(Items from a data source)
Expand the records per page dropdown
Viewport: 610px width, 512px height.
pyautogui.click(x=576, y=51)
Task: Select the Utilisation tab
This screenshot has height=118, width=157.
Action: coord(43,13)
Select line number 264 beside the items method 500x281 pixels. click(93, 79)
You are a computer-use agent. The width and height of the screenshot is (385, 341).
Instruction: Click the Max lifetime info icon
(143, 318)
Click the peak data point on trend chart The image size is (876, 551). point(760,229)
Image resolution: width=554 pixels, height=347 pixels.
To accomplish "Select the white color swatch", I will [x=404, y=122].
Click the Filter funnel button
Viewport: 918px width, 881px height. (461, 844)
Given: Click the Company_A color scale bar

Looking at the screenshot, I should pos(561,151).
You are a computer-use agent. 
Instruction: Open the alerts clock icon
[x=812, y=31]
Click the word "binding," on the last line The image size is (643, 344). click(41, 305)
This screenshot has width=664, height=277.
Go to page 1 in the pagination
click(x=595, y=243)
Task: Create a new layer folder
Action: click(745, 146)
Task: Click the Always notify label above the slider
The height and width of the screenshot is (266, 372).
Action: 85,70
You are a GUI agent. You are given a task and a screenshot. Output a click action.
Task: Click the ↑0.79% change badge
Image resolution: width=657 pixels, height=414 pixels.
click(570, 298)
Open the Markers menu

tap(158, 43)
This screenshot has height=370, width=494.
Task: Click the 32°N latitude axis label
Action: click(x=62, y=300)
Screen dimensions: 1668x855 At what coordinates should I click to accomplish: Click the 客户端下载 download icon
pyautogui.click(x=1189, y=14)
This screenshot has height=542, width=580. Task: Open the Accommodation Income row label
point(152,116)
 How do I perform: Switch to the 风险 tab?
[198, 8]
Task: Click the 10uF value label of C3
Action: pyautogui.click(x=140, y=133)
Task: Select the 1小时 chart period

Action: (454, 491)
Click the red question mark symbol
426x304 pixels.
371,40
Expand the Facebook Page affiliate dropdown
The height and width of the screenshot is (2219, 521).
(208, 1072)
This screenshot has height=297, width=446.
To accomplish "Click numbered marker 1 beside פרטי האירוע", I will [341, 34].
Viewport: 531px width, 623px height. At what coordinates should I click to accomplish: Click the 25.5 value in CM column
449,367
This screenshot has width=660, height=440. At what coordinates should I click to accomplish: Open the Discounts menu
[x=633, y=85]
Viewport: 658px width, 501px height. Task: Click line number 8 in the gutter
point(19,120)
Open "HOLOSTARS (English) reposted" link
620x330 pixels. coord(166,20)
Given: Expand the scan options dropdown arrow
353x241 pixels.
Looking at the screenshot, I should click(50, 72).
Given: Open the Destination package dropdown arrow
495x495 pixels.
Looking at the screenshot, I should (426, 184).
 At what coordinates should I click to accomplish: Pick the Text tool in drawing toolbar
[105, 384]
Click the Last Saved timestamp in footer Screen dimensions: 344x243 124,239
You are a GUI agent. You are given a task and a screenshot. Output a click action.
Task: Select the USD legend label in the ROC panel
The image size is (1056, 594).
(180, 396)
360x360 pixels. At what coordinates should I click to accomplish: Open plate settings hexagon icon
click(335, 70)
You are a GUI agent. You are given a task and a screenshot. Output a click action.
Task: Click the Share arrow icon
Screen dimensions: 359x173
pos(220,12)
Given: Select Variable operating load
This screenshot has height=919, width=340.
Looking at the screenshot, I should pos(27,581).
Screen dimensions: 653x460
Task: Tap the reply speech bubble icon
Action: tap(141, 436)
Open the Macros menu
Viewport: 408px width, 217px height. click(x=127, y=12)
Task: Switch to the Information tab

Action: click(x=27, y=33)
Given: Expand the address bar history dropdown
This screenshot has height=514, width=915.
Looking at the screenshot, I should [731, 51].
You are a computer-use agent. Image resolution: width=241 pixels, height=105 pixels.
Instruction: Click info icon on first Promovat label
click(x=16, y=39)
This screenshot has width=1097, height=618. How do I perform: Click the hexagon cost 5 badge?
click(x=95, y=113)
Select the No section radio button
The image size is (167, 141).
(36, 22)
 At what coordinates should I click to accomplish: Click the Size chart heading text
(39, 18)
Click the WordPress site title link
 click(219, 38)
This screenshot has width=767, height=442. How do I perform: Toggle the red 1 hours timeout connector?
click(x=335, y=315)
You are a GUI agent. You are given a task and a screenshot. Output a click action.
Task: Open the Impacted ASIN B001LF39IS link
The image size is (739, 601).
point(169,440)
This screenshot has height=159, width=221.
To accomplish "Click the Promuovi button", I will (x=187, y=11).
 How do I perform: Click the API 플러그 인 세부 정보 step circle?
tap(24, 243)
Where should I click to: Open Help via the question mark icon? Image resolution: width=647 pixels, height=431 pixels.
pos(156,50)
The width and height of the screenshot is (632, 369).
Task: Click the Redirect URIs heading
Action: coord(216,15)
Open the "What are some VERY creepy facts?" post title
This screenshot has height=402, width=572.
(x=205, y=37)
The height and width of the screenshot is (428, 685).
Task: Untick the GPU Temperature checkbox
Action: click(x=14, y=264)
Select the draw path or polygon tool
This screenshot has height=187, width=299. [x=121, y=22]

* What this task involves
Filter the records for the word "will" and show every line that has it.

* Solution for this problem
To accomplish "Select the white color swatch", I will [x=404, y=122].
To accomplish "Click numbered marker 1 beside פרטי האירוע", I will [341, 34].
To accomplish "Click the Promuovi button", I will (x=187, y=11).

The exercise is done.